====== TEXTO PARA ANÁLISE
SENTENÇA SOBRE AÇÃO DE ANULAÇÃO DE ESCRITURA PÚBLICA E REGISTRO c/c REIVINDICATÓRIA DE DOMÍNIO

ESTADO DA PARAÍBA
PODER JUDICIÁRIO

JUSTIÇA comum DE 1ª INSTÂNCIA
comarca de CAMPINA GRANDE
JUÍZO DE DIREITO Da 2ª vara cível


SENTENÇA

AÇÃO DE ANULAÇÃO DE ESCRITURA PÚBLICA E REGISTRO c/c reivindicatória de domínio - PROCESSO Nº 256/94
PROMOVENTE: herdeiros de XXXXXX XXXXX XXXX  
PROMOVIDO: XXXXXX XXXXX XXXX  
JUIZ DE DIREITO: BEL. FRANCISCO FRANCINALDO TAVARES

AÇÃO DE ANULAÇÃO DE ATO JURÍDICO - ESCRITURA PÚBLICA DE COMPRA E VENDA - VÍCIO DE CONSENTIMENTO POR DOLO - EXISTÊNCIA. citação. contestação. validade do ato anulANDO. INAdmissibilidade. parecer ministerial. PROCEDÊNCIA DA AÇÃO.

- Age com dolo quem usa de artifício ou emprega expediente astucioso para induzir alguém à prática de atque o prejudica e beneficia o autor do dolo.

- Anulável é o ato jurídico cuja prática se funda no dolo.

AÇÃO REIVINDICATÓRIA DE DOMÍNIO - RELAÇÃO LOCATÍCIA, INCLUSIVE CONFESSADA NA INICIAL. DESPEJO. LOCAÇÃO NÃO RESIDENCIAL. CONTRATO POR TEMPO INDETERMINADO. CONFIGURAÇÃO. NOTIFICAÇÃO PREMONITÓRIA. NECESSIDADE. AUSÊNCIA. CARÊNCIA DE AÇÃO. EXTINÇÃO DO PROCESSO SEM MÉRITO. EXTINÇÃO DO PROCESSO REIVINDICATÓRIA SEM MÉRITO.

A notificação do locador ao inquilino (contrato por prazo indeterminado) não reclama forma especial. Indispensável é a sua comunicação de não haver interesse na prorrogação do contrato, de modo a que o locatário não seja surpreendido com a ação de despejo, o que não ocorrendo, como é a hipótese dos autos, julga-se extinto sem mérito, por ser carecedor de ação.


Vistos, etc.
============
====== MATERIAL DE ESTUDO
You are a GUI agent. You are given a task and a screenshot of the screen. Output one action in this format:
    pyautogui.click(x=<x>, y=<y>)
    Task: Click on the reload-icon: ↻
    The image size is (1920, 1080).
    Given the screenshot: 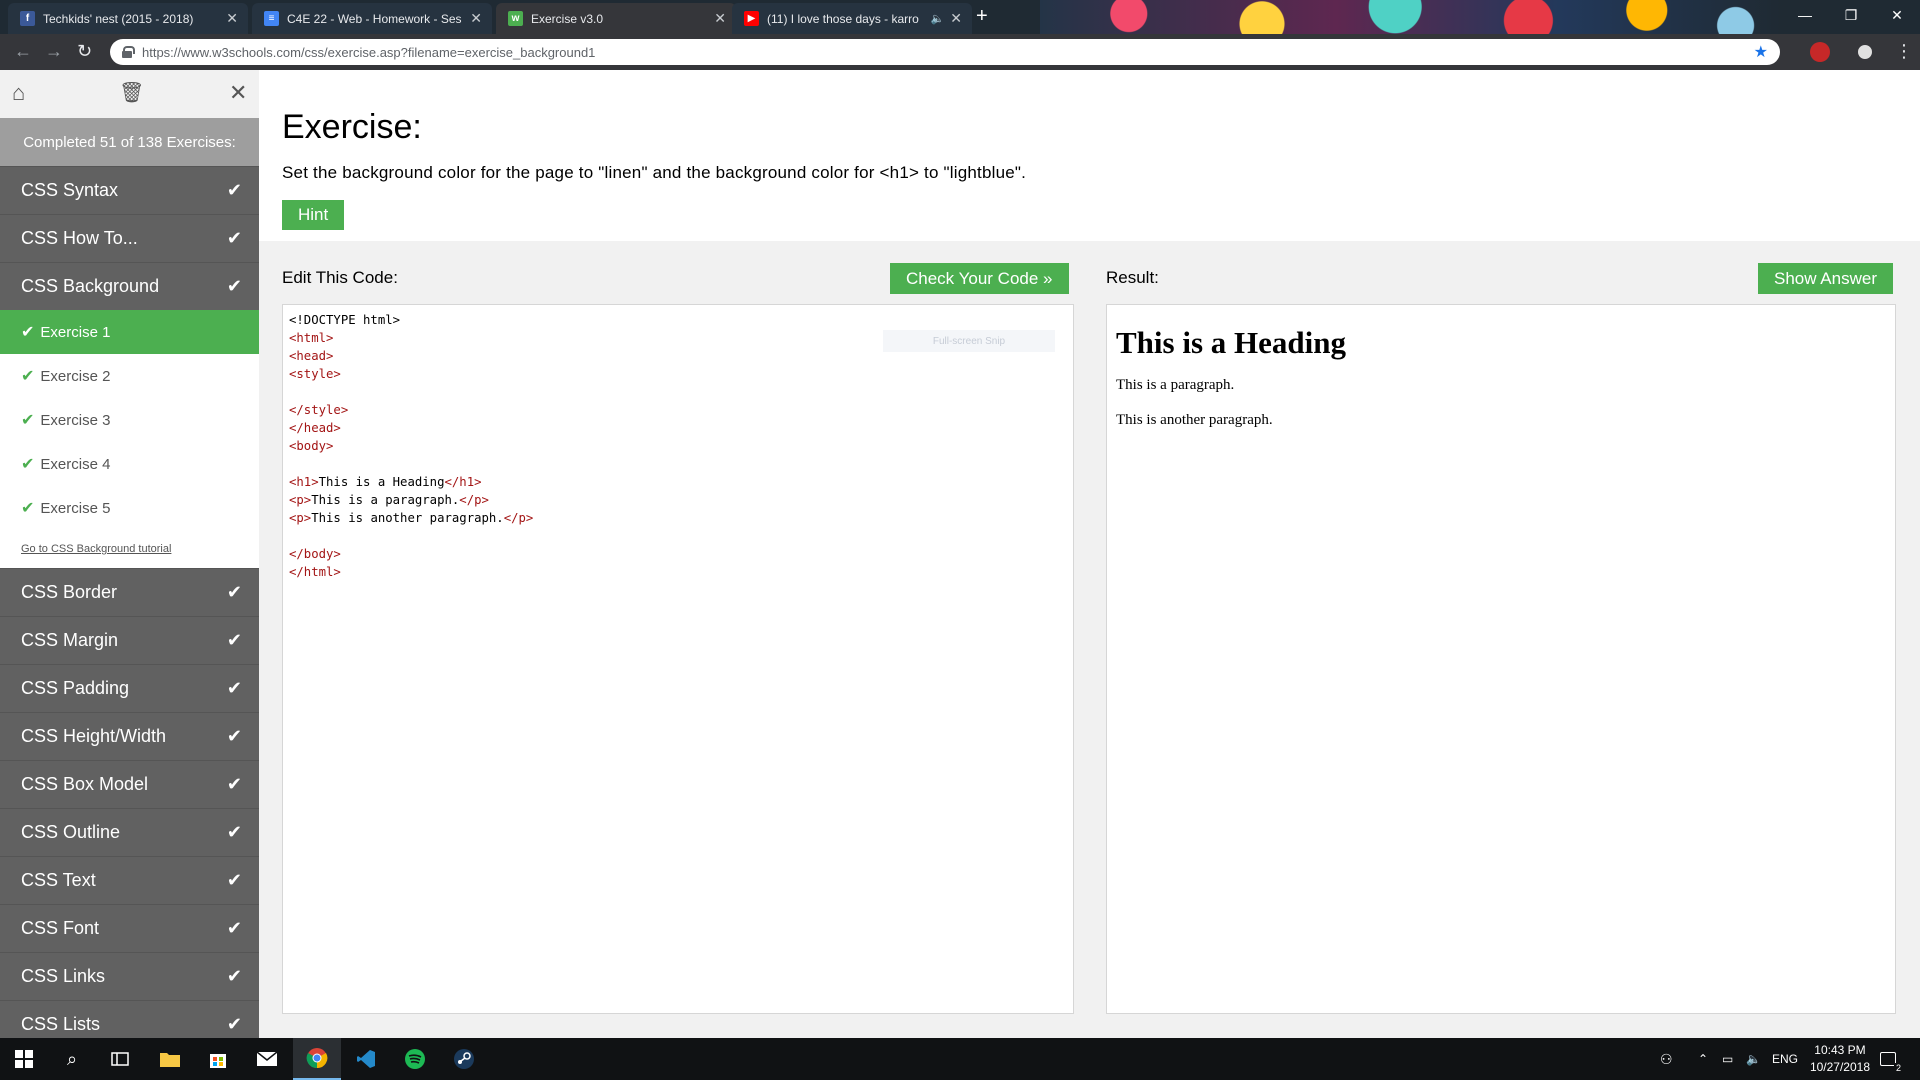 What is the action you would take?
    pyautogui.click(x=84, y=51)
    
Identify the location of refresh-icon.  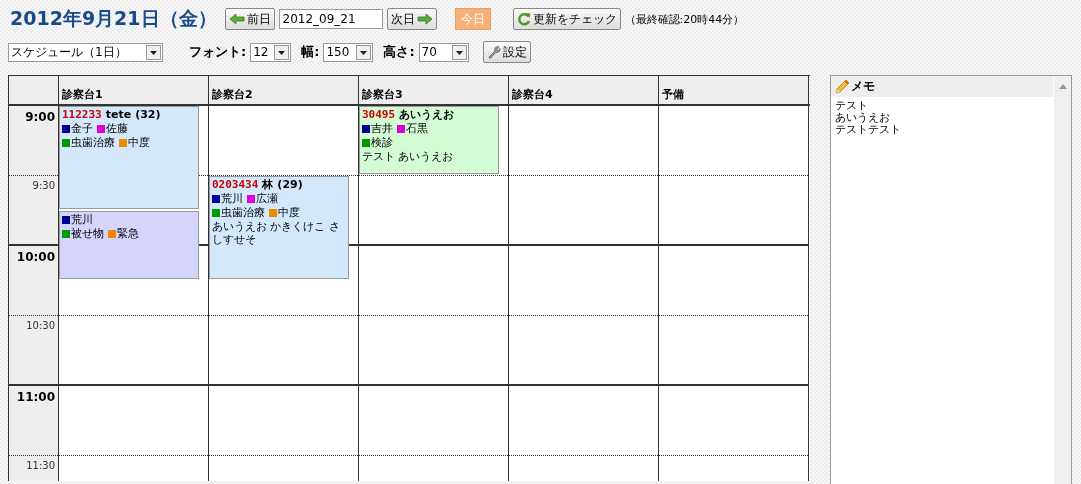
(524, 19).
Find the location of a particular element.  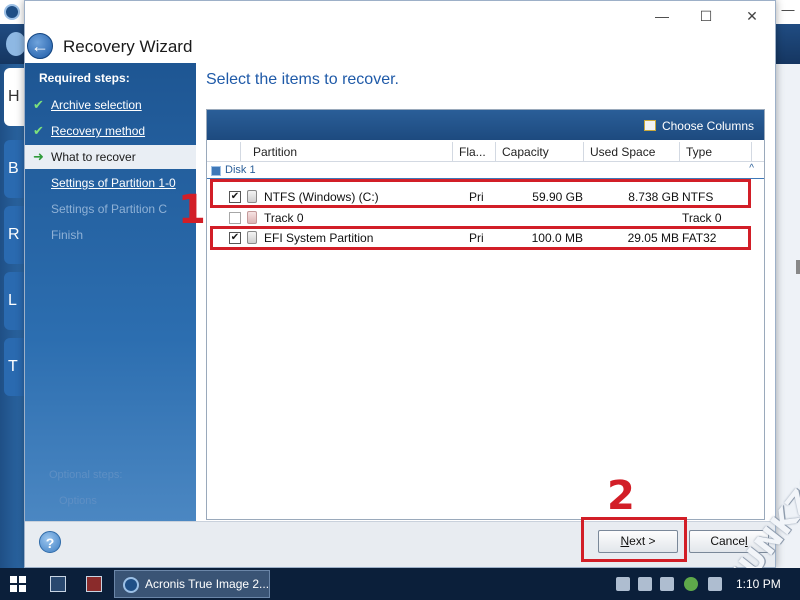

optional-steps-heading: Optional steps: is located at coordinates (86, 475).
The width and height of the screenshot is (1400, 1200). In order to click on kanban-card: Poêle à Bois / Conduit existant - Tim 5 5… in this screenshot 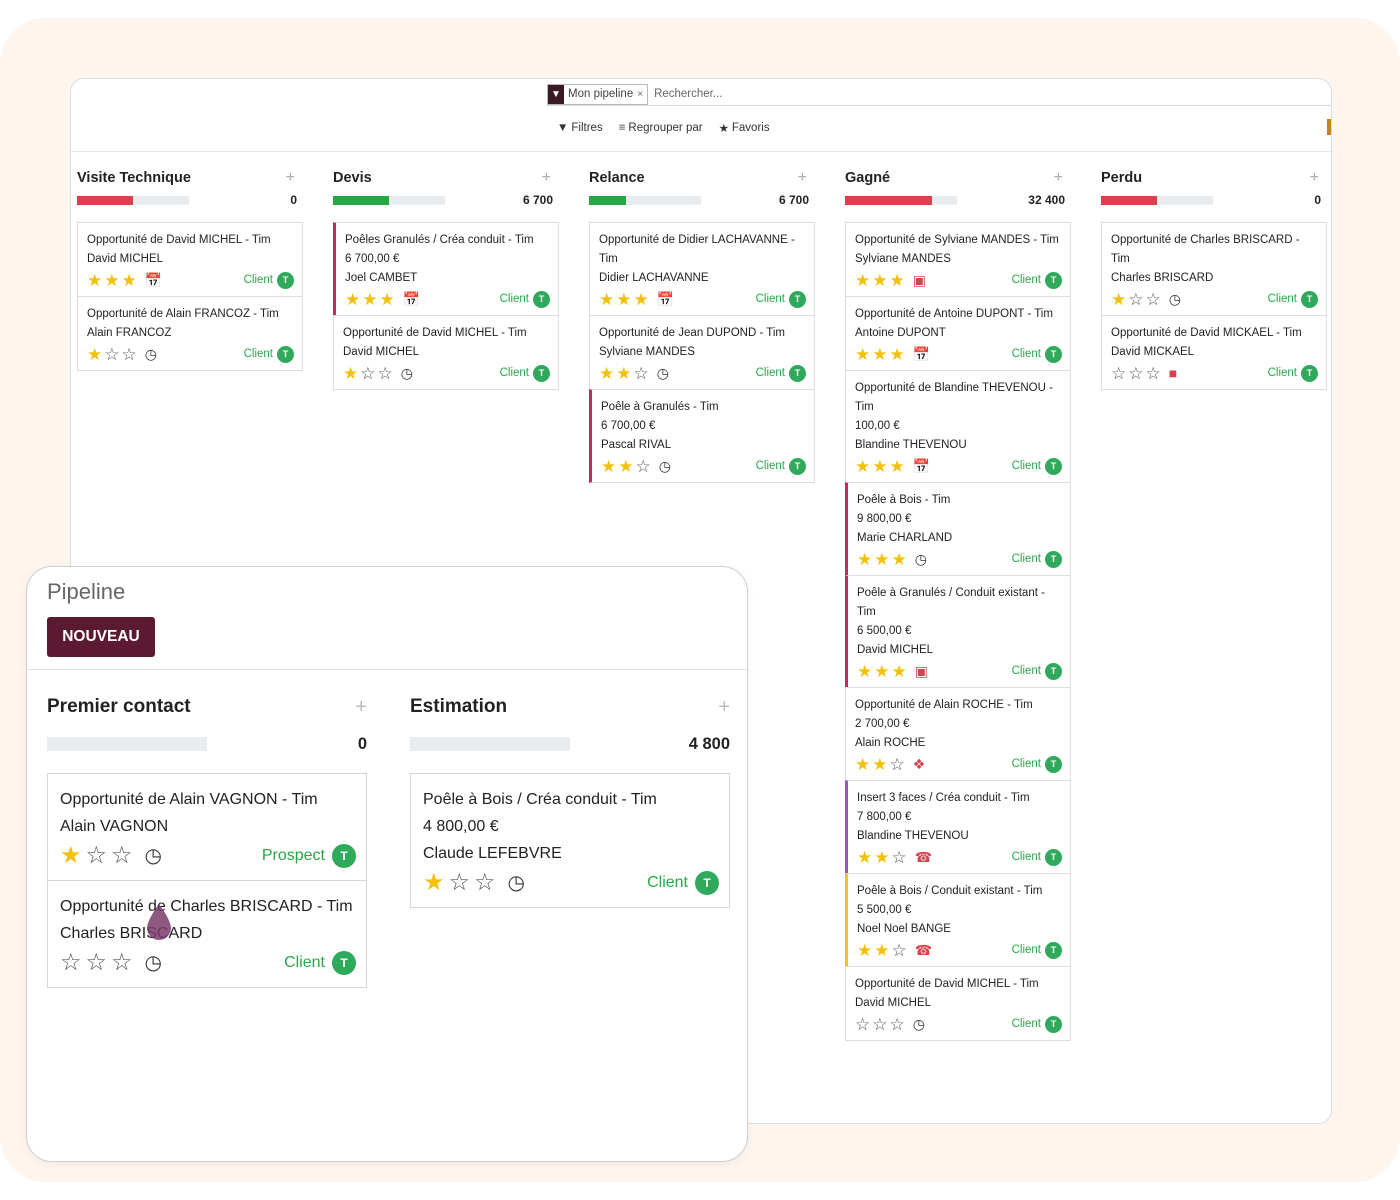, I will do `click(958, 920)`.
============
====== MATERIAL DE ESTUDO
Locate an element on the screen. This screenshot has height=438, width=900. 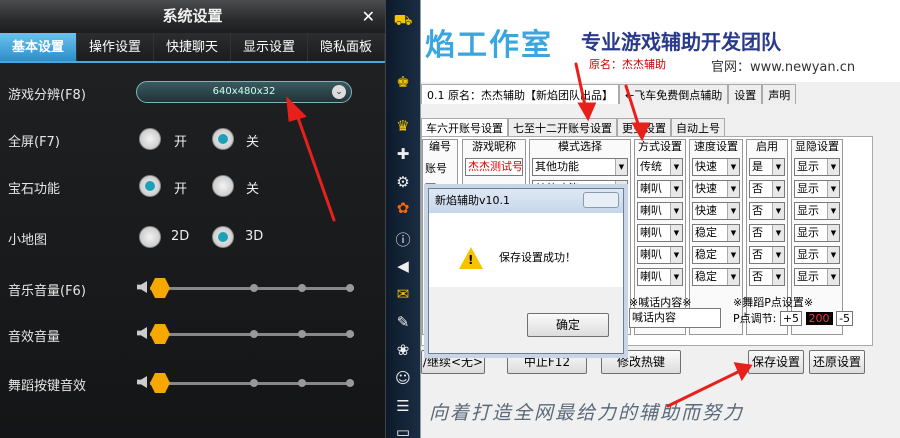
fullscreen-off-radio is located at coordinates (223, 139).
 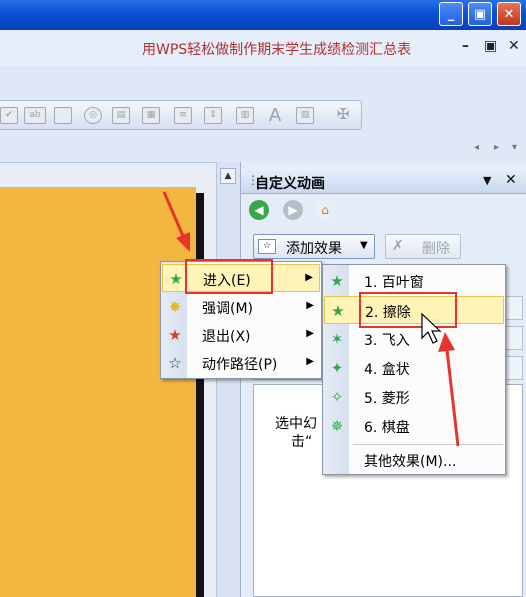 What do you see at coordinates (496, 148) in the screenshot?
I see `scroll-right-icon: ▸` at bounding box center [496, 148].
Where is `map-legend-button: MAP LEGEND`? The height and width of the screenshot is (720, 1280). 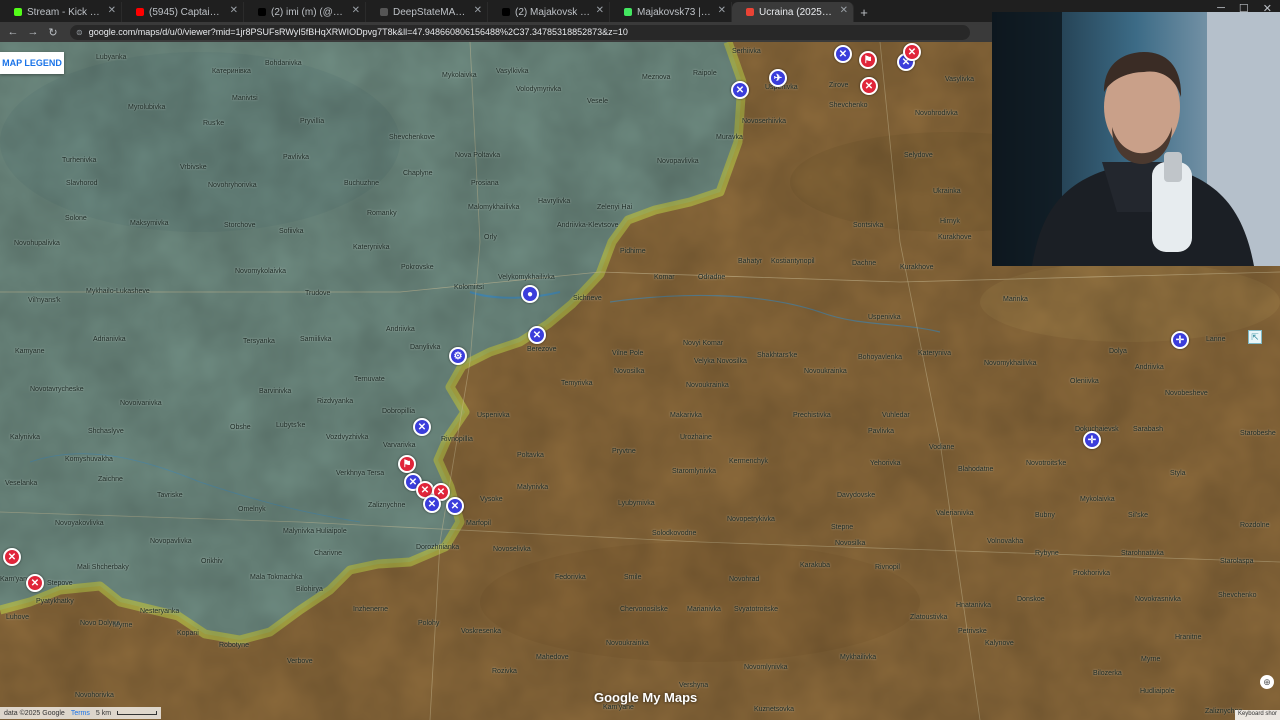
============
▸ O QUE FAZER:
• 1. Repita o trecho da sentença entre "- Age com dolo" e "funda no dolo.", incluindo os dois.
• 2. Nos registros, renomeie "map-legend-button" para "legend-toggle-button" nas linhas entre a que contém "What do you" e a que contém "is (720, 1280).", inclusive. Apresente só essas linhas, com todo o resto igual e sem as imagens.
A sentença e os registros são materiais independentes, sem ligação entre si.

▸ LISTA DE RESPOSTAS:
• 1.
- Age com dolo quem usa de artifício ou emprega expediente astucioso para induzir alguém à prática de atque o prejudica e beneficia o autor do dolo.

- Anulável é o ato jurídico cuja prática se funda no dolo.

• 2.
  What do you see at coordinates (496, 148) in the screenshot?
I see `scroll-right-icon: ▸` at bounding box center [496, 148].
Where is `legend-toggle-button: MAP LEGEND`? The height and width of the screenshot is (720, 1280). 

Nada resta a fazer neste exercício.